[WORK INSTRUCTIONS]
Would you return every line of the listing below that has "height" in it?
LISTED ENTRIES section start
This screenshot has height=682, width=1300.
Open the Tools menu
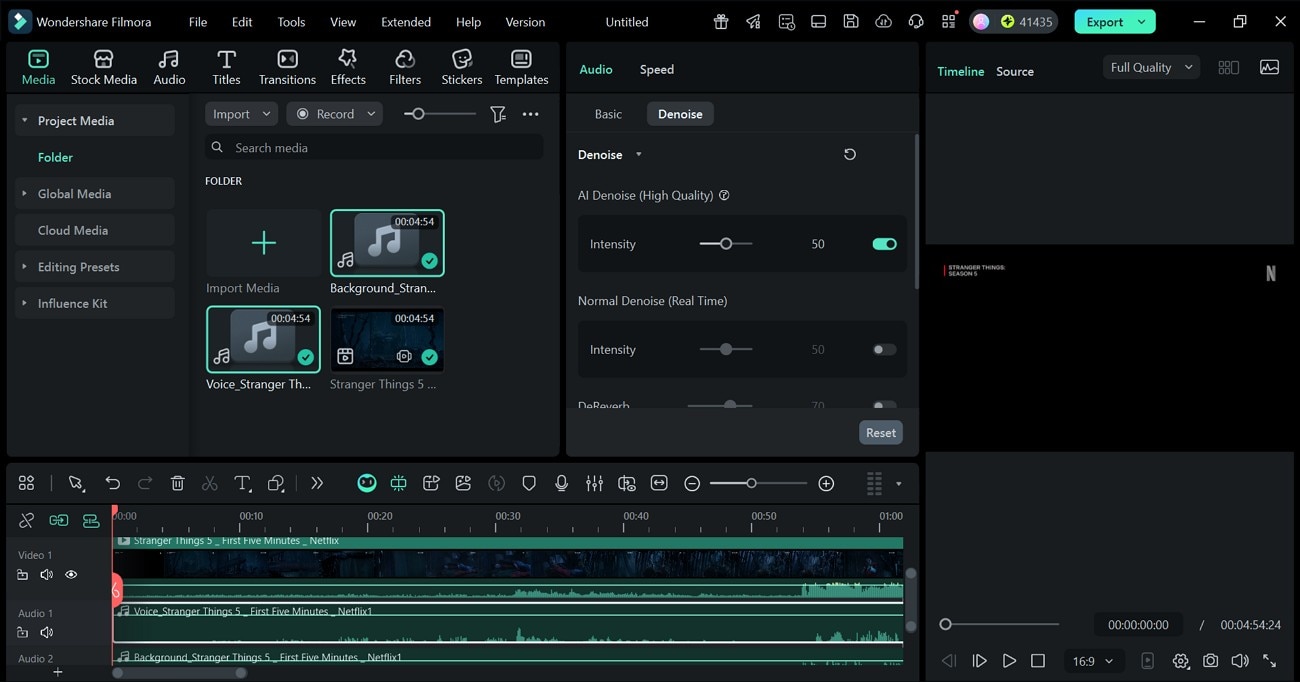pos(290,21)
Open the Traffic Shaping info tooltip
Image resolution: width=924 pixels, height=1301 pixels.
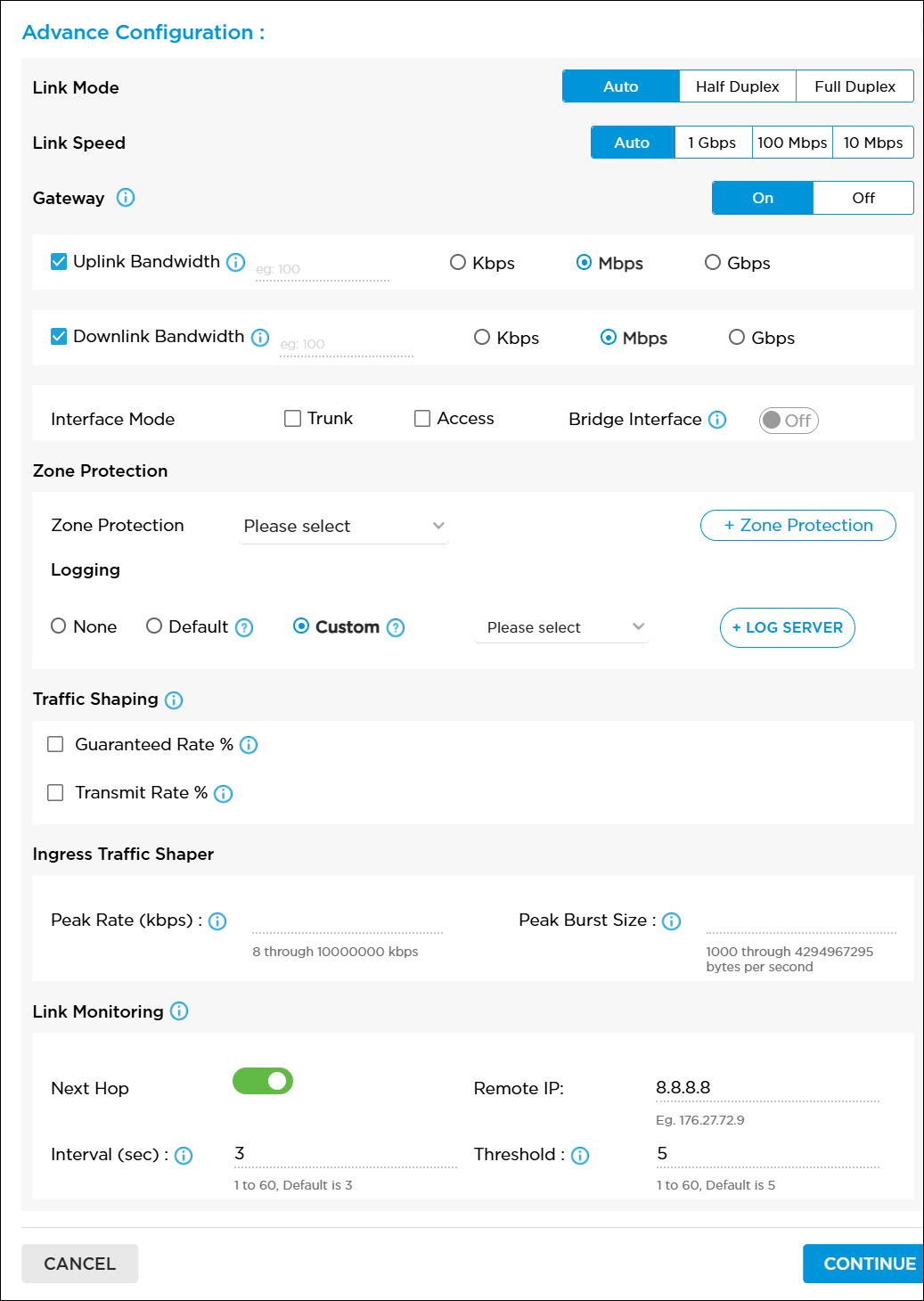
LISTED ENTRIES section end
LISTED ENTRIES section start
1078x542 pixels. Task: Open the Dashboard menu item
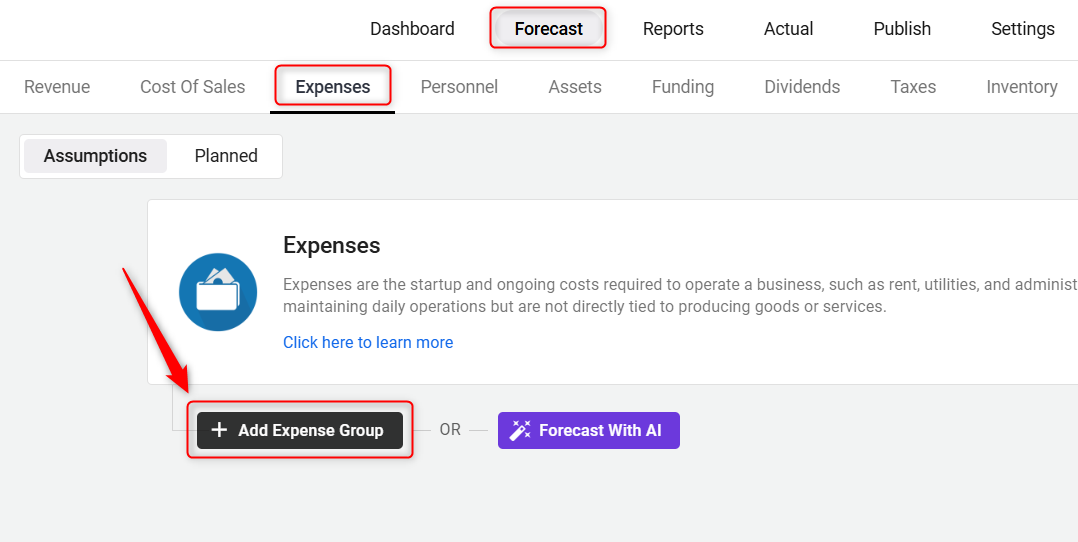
LISTED ENTRIES section end
[OUTPUT FOR THIS TASK]
This screenshot has height=682, width=1300.
Image resolution: width=924 pixels, height=1301 pixels.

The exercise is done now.